The somberness of Truth and Reconciliation Day is in acute focus this year, given the discovery of hundreds of unmarked graves at a number of residential school sites across Canada. Over 1,300 suspected graves, most of which containing remains of Indigenous school children, have been discovered so far, with the search for many others underway. This has been a harrowing moment for many Canadians, which forced uncomfortable truths about our not-too-distant history that many people were, regrettably, not aware of. 

At that time, Justin Trudeau eloquently captured the shame and sorrow many Canadians were feeling. In June, he stated: “The hurt and the trauma that [Indigenous peoples] feel is Canada’s responsibility to bear…while we cannot bring back those who were lost, we can – and we will – tell the truth of these injustices, and we will forever honour their memory.”

Those words would have been well-heeded on the very day established to do just that. And while Trudeau’s ill-conceived excursion can easily be written off as tone-deaf or a lapse in judgement, it’s part of a continued pattern of meaningless virtue signalling, without action – particularly when it comes to repairing and reconciling Canada’s relationship with Indigenous peoples. 

It was only a couple of years ago where Trudeau was forced to apologize after he dismissively thanked an Indigenous activist “for their donation”, after they dared enter a ritzy Liberal fundraiser to question the Prime Minister about ongoing mercury poisoning on Grassy Narrows First Nation. And while nearly 100 boil water advisories have been lifted since the Liberals took office in 2015, about 60 remain in place; despite commitments from the government to have resolved them this year. 

Of course, there was the very public falling out and dismissal of Jody Wilson-Raybould. The Liberals were content to embrace the fanfare of her historic appointment as Canada’s first Indigenous Attorney General, but then placed the blame on her when it became convenient to do so. Meanwhile, many of the Truth and Reconciliation Commission’s 94 recommendations remain unimplemented, and the federal government continues to challenge residential school survivors in court. 

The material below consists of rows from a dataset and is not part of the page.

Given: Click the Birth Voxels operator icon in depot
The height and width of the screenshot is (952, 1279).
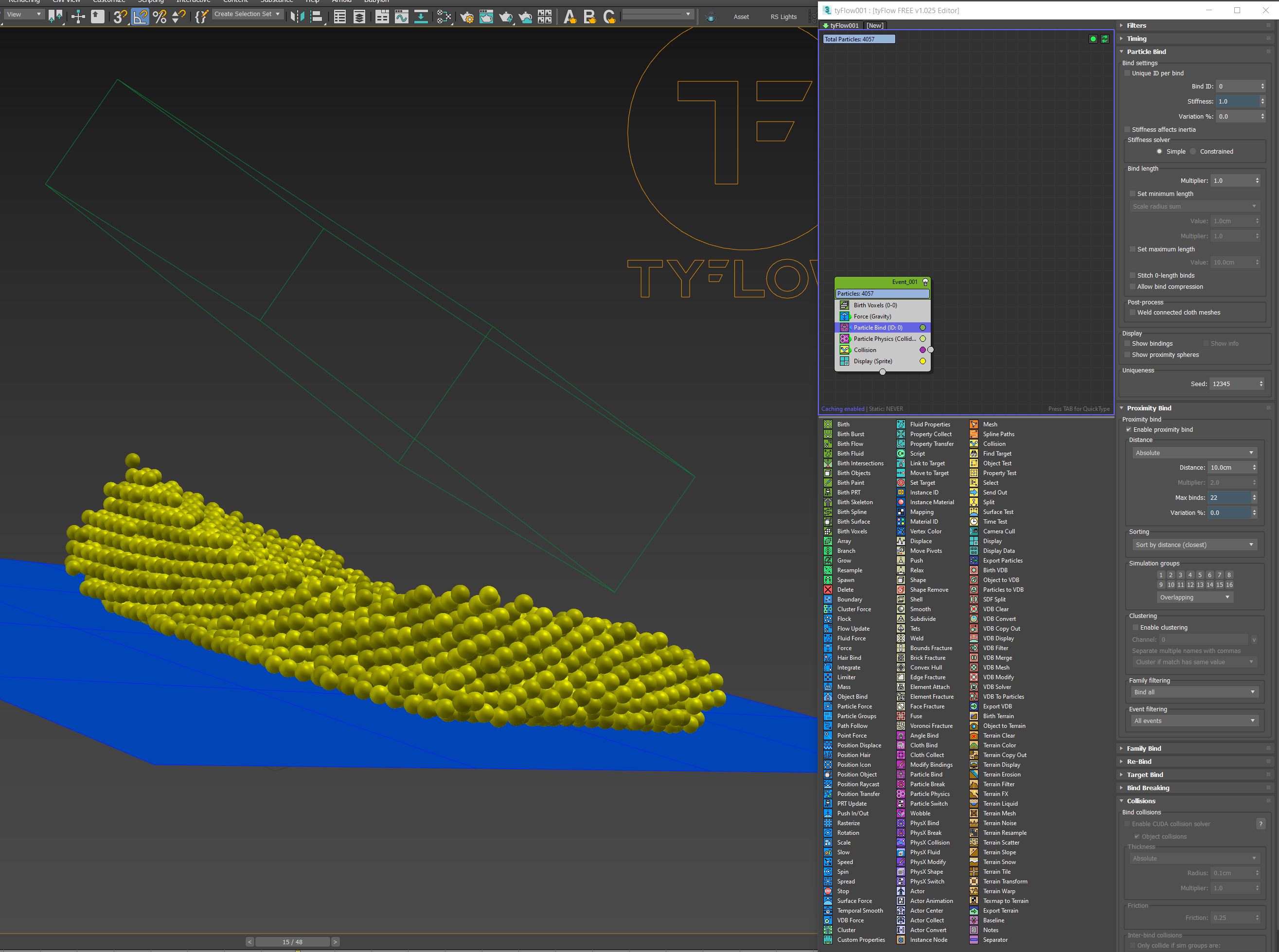Looking at the screenshot, I should [828, 531].
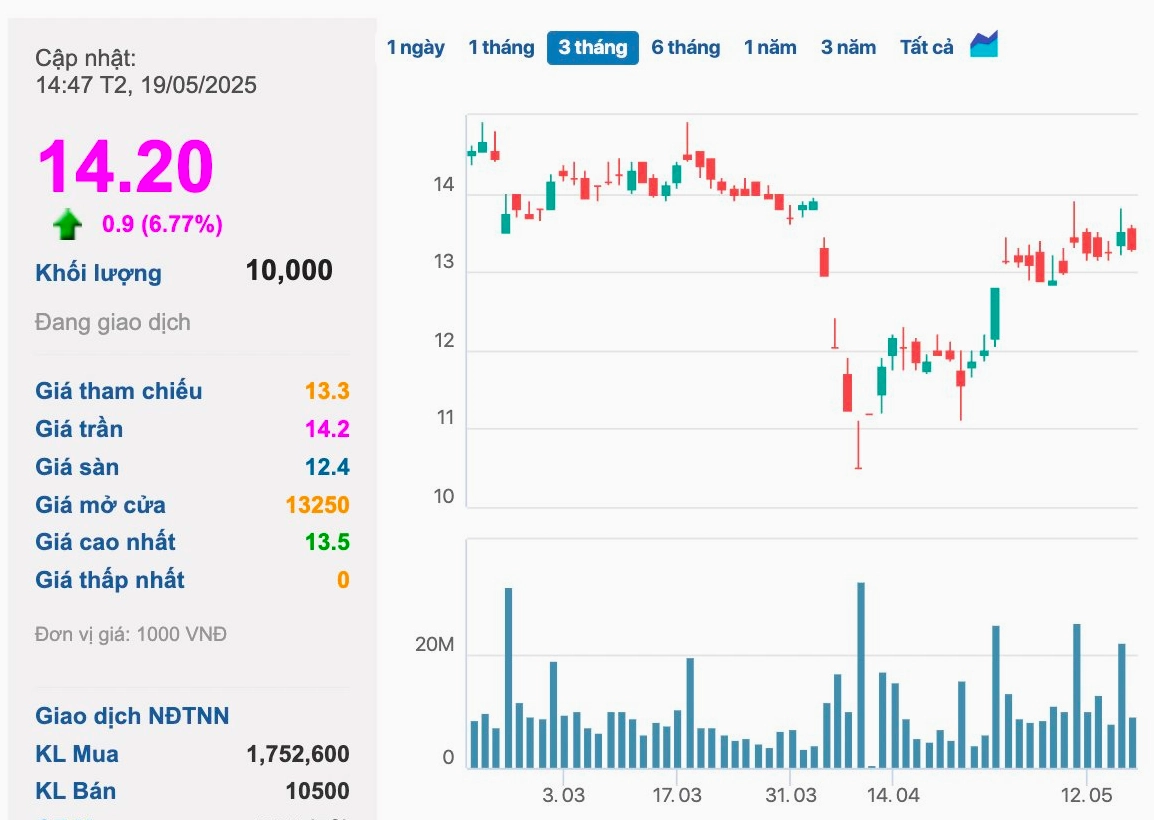Click the 12.05 date marker on axis
1154x820 pixels.
(x=1086, y=796)
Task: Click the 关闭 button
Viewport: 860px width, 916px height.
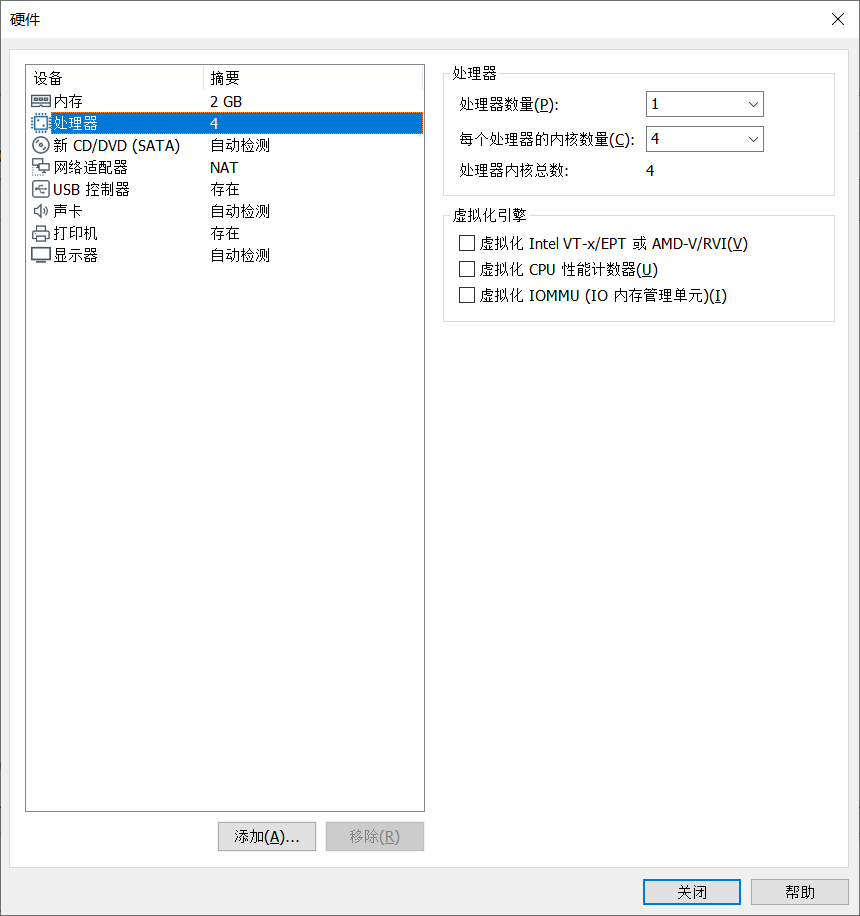Action: pos(692,892)
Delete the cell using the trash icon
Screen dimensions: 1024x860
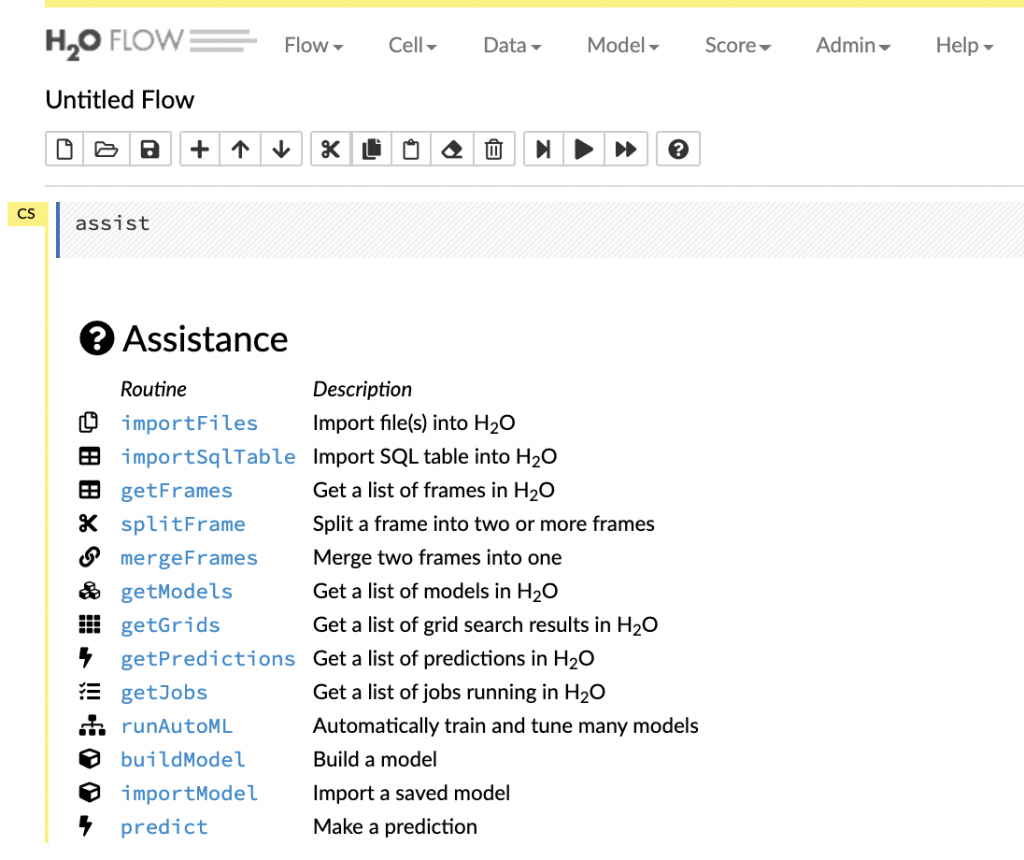pyautogui.click(x=493, y=149)
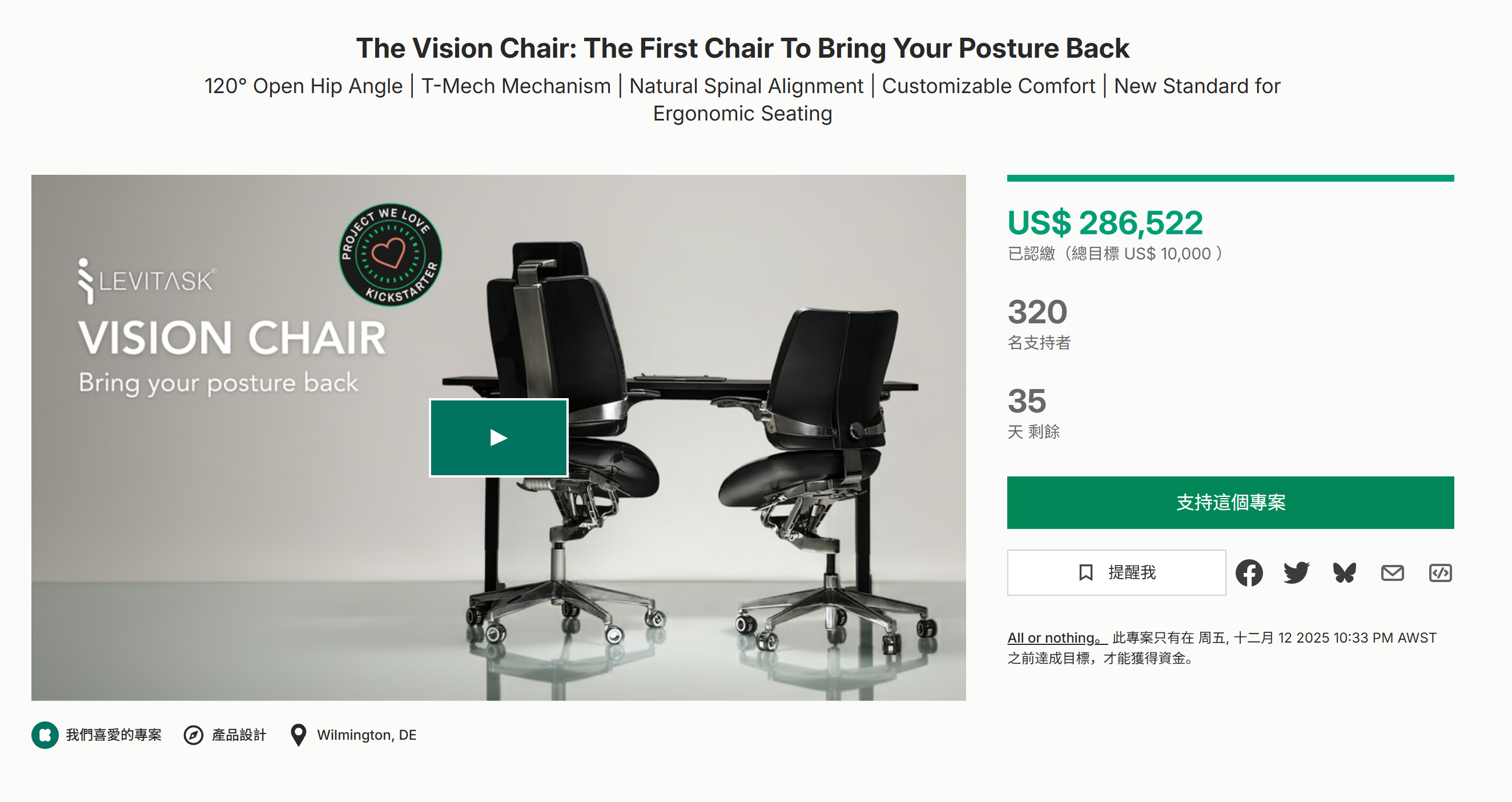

According to media reports, Trudeau has since apologized *privately* to *a select few* First Nations leaders. But, he’s apologized before. 

How many more instances of poor judgement and selfishness must there be for Trudeau to learn a lesson? No one begrudges the Prime Minister for taking a vacation with his family after an exhausting election period. But it doesn’t take a political whiz to explain how big a problem the Tofino trip is, optically or substantively. In fact, it is a learning that he should have taken from any of his many other indiscretions for which he’s had to apologize.  

Considering the biggest take away from the federal election campaign was that Canadians want to see Parliament get back to work, Trudeau would be wise to take a page out of Rod Phillips’ book: find the next ticket home.